Review Summary: The album that changed music. All by itself.
Those who argue that Nevermind is one of the greatest albums of all time do so on the basis that it changed and defined music, single handedly, for the first five years of the 1990s. You would be hard pressed to find a single album that has done so before or since. The impact that the ultimately doomed Seattle trio made, over just seven years, makes Nirvana one of rock’s most successful artists.

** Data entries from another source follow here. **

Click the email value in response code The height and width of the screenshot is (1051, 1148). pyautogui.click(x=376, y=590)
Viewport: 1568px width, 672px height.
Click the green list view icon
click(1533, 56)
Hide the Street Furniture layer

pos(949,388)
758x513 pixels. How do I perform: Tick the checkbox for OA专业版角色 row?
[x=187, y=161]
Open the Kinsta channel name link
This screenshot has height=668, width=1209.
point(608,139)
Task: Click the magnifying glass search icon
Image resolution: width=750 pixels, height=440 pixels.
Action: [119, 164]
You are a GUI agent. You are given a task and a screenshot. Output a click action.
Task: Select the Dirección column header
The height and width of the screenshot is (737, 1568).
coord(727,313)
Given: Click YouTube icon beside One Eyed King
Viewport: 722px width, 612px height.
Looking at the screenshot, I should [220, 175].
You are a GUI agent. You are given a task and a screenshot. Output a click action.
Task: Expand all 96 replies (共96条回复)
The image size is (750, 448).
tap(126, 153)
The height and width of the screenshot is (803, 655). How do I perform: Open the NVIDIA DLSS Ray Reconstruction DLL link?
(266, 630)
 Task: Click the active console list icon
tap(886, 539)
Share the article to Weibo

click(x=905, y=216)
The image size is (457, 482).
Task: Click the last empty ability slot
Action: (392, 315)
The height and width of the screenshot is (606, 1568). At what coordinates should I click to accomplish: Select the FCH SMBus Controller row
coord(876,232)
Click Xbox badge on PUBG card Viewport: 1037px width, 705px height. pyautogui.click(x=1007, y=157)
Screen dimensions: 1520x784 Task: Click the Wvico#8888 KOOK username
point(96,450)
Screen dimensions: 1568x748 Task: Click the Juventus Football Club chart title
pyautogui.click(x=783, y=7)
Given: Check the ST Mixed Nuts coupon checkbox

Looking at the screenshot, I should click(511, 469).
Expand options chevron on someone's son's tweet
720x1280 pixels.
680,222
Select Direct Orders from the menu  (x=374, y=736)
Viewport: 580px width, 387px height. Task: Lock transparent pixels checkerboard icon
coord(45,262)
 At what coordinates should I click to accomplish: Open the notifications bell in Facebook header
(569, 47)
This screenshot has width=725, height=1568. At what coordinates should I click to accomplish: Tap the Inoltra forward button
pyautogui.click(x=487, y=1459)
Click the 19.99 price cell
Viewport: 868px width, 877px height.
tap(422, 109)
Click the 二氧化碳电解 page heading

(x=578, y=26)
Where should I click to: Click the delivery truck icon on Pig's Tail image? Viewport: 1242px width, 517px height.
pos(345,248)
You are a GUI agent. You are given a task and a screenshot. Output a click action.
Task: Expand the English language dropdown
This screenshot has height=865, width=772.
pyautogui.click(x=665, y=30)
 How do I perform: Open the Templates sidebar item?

Nevermind begins with Nirvana’s signature track: Smells Like Teen Spirit, which Rolling Stone Magazine ranks at #9 in its 500 Greatest Songs Of All Time for its influence and lyrics about the social pressures and anxieties faced in adolescence with a massive chorus:
With the lights out, it’s less dangerous
Here we are now, entertain us
I feel stupid, and contagious
Here we are now, entertain us!
The aggressive, four powerchord opening echoed down the line of the early ‘90s, being sampled by many imitating artists.
Nevermind was never meant to be as huge on the pop scene as it was. Kurt Cobain worried that his grunge credibility would be threatened. His gloom was increased when Smells Like Teen Spirit, which he didn’t feel was anywhere near his best lyrical effort, was demanded at concerts. Ultimately, Cobain’s fractured, unbearable youth would provide the lyrical structure for much of Nevermind: Smells Like Teen Spirit, the anti-judgemental Come As You Are, the chilling Polly, the characterised denial and confusion of On A Plain and the heartbreaking Something In The Way all have evidence of a troubled, anguished childhood and the terrible inner turmoil that was, sadly, never too far under the surface.
However, not all of Nevermind is a collection of underlying teenage unrest by an alternatively brilliant, damaged young man. The frenzied shred of Breed and Territorial Pissings are music as a party drug, the latter being most enjoyable when control is thrown out the window, Cobain’s voice cracks and the song smashes through logical structure of music.
In Bloom, with its blaring riff and murmured, boiling verses, would become a fan favourite and a radio staple, as would Come As You Are.
Cobain loved Drain You, which is brash, faintly repulsive yet somehow un-put-down-able. The clean cut, cynical Lithium is Cobain’s lyric writing at its best on the album, with wry, almost funny one liners turning personal slights into rebound attacks:
I’m so ugly?/ That’s OK, ‘cause so are you!
Polly, an acoustic about the rape of a young girl, is hard to listen to too often, especially with the line
Let me clip your dirty wings.
Ultimately, what makes the album is the final track Something In The Way. After the pounding and thundering of the first eleven songs, its soft, quiet desperation stands out a mile. The depressing lyrics, about Cobain living under a bridge as a young man, are graceful and poignant, with a mournfully beautiful cello playing over the chorus. A stand out.
Nevermind is difficult to fully judge. The music is more than a classic of its genre; it is the genre. The lyrics, while at times unpleasant, fit perfectly with the sound. The disillusion that Cobain felt following its success makes it tragic.
If you look at it in a purely music relevance sense, it is a classic, and arguably the most influential album of all time.